TEXTO FORNECIDO:
^^^^^^^^^^^^^^^^
Reproduzimos artigo publica no site www.ler-qi.org. Por Diana Assunção, dirigente da LER-QI e da Secretaria de Mulheres do SINTUSP e Flávia Valle, dirigente da LER-QI e impulsionadora do Pão e Rosas Minas Gerais.
O segundo turno do processo eleitoral para a presidência no Brasil está fortemente marcado pelo debate em relação ao aborto. Dilma Rousseff e José Serra alinham-se aos setores mais reacionários para tentar conquistar votos cristãos. A busca de votos tentando responder a preceitos religiosos apenas ajuda a consolidar ainda mais as forças da Igreja no Brasil, em especial a Igreja Católica, que historicamente coloca-se contra os direitos das mulheres.
O atual debate foi aberto com a campanha reacionária de Marina Silva, que se utilizou de seu posicionamento contra o direito ao aborto angariando votos cristãos e evangélicos. Marina Silva faz parte do PV, que abrigou deputados como Luiz Bassuma, autor do Estatuto do Nascituro, o vulgo “Bolsa Estupro”, projeto de lei que concede direitos ao óvulo assim que fecundado, diante do qual estaria proibida, inclusive, a ingestão da “pílula do dia seguinte”. É a esses setores que Dilma agora deixa firmado seu compromisso, com todos os setores mais retrógrados, em relação aos direitos das mulheres em sua “Mensagem de Dilma”, publicada em 15/10/10, na qual se diz contra o aborto, que manterá a atual legislação sobre o tema e que não mexerá em aspectos que toquem a atual família, ou seja, também será contra mudanças em relação a direitos homossexuais. Dilma esconde que no Brasil de Lula mais de 1 milhão de mulheres recorrem ao aborto, a maioria deles feitos de forma completamente insegura. Não por menos, o aborto é a primeira causa de mortalidade materna na Bahia e em Pernambuco, são centenas as mulheres que morrem por conseqüência de abortos clandestinos, sendo que, no mundo, 1 mulher recorre ao aborto a cada 33 segundos e que a prática do aborto inseguro e ilegal no Brasil mata uma brasileira a cada dois dias.
^^^^^^^^^^^^^^^^
TAREFAS A REALIZAR:
1) De acordo com o texto fornecido, em que data foi publicada a “Mensagem de Dilma”?
2) Reproduza, do texto fornecido, todo o trecho que vai de “Reproduzimos artigo publica” até “Rosas Minas Gerais.”.
Os dados não têm nenhuma relação com o texto fornecido.

DADOS FORNECIDOS:
^^^^^^^^^^^^^^^^
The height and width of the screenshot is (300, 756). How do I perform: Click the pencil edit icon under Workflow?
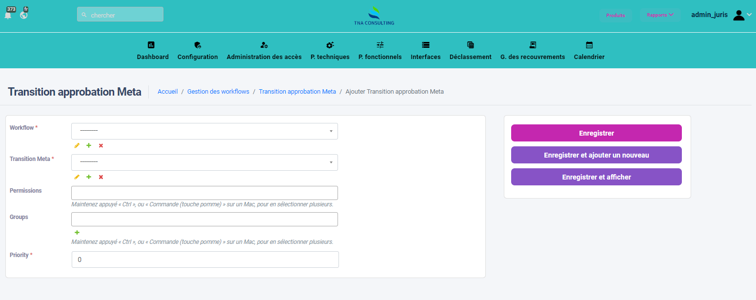(77, 146)
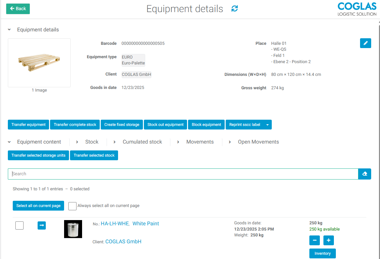Clear the search field using the eraser icon

point(364,174)
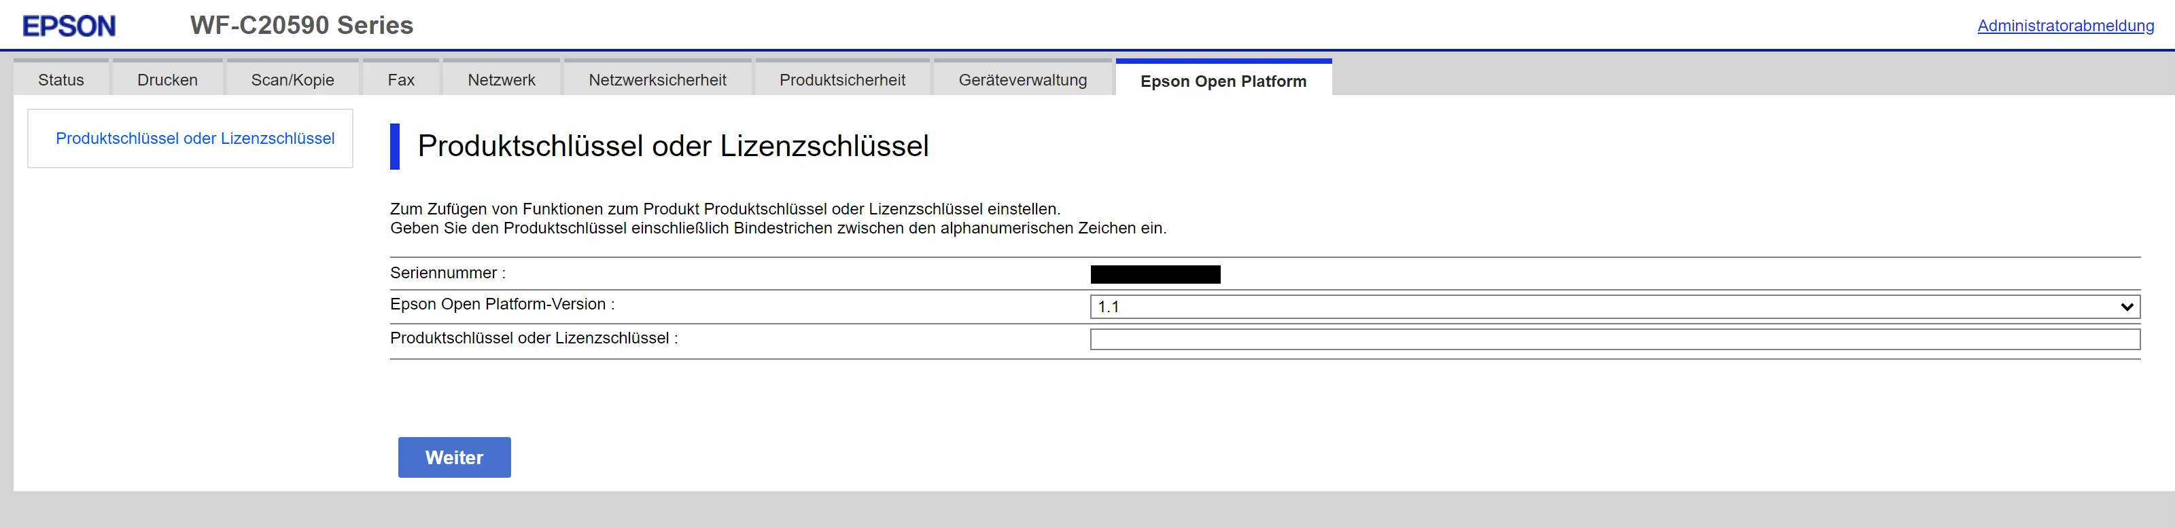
^^^^^^^^^^^^^^^^
SOLUÇÕES DAS TAREFAS:
1) Em 15/10/10.

2)
Reproduzimos artigo publica no site www.ler-qi.org. Por Diana Assunção, dirigente da LER-QI e da Secretaria de Mulheres do SINTUSP e Flávia Valle, dirigente da LER-QI e impulsionadora do Pão e Rosas Minas Gerais.